A mortal, deeply-afflicted hearers, may sink into the next world, without having a mourning-steed prance after him, just as he makes his entrance into this, without having a festive-nag trot before him. We, for our part, have jointly taken the funeral-cup beforehand, in order to be able to go through it all; for man expands by moistening, and shrinks up when he is dry, I mean, when he takes only solid food, like the bloodsucker, which, when out of water, loses four inches in length. And I hope I and the deeply afflicted funeral-procession have toasted the deceased sufficiently.
"And so then I see before me" ... —Here he beckoned to the Parson to toss out his nightcap, that something death-like might lie there on which his emotion could "vent itself—
"I see lying before me him, the never-to-be-forgotten Mr. Court-Physician, Sebastian Victor von Horion, and dead he is and is about to go down under the covering of earth, into the place full of long repose. What do we see still lying at rest before us but the diving-bell, wherein the covered soul descended into this vapory life,—what but the dry shell of a kernel which is sown for the first time in a second planet,—what but his hull,—what but (so to speak) the cast-off nightcap of his awakened spirit?
"Behold, weeping hearers, this emblematic pale cap! Here it lies, the head is out of it, which once mused therein. Our Victor is gone and is hushed, who talked so often of mathematics, clinical medicine, heraldry, precautionary jurisprudence, medicina forensis, Sphragistics and their auxiliary sciences. We have lost much in him—who shall console you for this loss, excellent Herr von Schleunes, and the other gentlemen likewise? One has not however, absolutely, in this absurd life, which may well be a sort of ante-death, time enough to administer proper consolation. Not merely church-pews are often built on tombstones, but also princely chairs—they particularly—and even pulpits.

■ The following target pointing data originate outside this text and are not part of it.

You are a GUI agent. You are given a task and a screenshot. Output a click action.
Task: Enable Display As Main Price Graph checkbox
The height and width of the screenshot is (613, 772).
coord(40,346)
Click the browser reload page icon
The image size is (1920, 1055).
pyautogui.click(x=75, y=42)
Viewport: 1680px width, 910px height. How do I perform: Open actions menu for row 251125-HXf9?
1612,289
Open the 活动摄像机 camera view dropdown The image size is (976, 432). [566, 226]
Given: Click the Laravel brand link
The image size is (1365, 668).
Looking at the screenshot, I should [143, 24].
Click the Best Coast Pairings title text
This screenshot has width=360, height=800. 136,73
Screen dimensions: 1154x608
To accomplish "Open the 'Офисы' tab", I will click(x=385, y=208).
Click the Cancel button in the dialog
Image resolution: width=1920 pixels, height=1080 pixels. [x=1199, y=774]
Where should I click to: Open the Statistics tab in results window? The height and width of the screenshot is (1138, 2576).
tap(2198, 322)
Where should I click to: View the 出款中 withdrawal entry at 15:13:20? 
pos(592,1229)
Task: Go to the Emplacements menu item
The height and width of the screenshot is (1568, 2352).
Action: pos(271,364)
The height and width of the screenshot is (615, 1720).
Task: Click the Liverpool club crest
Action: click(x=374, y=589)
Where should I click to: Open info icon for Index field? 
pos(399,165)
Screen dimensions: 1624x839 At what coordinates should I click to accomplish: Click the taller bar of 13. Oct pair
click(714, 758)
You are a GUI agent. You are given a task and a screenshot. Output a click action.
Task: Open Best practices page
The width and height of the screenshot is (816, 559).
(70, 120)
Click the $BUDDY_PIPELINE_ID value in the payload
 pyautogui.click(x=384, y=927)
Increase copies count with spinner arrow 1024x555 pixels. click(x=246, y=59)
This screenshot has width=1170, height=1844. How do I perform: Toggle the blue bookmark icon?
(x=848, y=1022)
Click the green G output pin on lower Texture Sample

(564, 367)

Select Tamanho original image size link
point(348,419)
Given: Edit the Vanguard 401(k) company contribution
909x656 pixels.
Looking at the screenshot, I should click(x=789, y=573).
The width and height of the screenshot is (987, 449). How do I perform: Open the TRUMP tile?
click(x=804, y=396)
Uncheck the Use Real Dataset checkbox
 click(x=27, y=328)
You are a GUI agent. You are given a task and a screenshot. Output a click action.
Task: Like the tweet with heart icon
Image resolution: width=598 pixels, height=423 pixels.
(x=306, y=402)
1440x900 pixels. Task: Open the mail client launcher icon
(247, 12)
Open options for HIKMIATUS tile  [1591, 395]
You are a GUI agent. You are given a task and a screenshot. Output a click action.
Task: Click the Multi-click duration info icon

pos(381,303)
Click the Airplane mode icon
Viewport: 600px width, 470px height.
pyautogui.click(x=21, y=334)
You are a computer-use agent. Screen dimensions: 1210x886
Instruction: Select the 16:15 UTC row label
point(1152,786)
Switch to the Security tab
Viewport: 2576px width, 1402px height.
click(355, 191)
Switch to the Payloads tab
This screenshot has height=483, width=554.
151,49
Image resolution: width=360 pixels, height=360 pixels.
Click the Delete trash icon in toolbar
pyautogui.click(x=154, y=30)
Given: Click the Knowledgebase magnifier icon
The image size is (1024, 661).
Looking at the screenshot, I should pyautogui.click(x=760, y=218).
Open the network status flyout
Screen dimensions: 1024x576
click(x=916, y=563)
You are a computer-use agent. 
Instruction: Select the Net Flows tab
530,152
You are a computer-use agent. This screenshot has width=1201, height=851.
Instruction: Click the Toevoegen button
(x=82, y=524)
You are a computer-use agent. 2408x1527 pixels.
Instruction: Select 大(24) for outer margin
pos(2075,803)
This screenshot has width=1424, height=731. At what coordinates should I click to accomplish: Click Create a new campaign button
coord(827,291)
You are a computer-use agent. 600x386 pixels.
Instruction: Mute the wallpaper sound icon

"Can it be supposed that thy soul, deceased Sebastian, in its intermediate state after death, should know anything of its body, from which it is unpacked, as out of its hat-box, and of the last honors which we here pay to its case? If it still has consciousness and an eye for this room, wherein it has been so often, then will it be glad that the three holy kings, of whom the Moor is Cato the Elder, are standing round its worm-bag, hardly willing to let the bag go; it must be pleased, that we are unitedly lamenting: where is his equal in common chemistry, in physiognomies and physiognomy,—in the modern languages,—in the doctrine of ribbons, from which he imbibed a love for all kinds of ribbons? Who sought less than he that strict concatenation of ideas, which misleads the Germans to cement good ones with bad ones, and to use more mortar than stones? Not even the Court—hence he never liked to go thither, when fun was going forward—could break him off from a certain serious sedate way, which he ran even into a ridiculous one, which last was always his aim.—By heaven! through the hour-glass of death, through which he peeped, as through a pocket spyglass, everything came out so small to him, that he knew not why he should be serious—I hope I may not be standing here alive and well, if in the aforesaid glass all the steps of the throne did not appear to him as diminutive as the thumb-long wood-stair of the tree-frog in his preserving jar.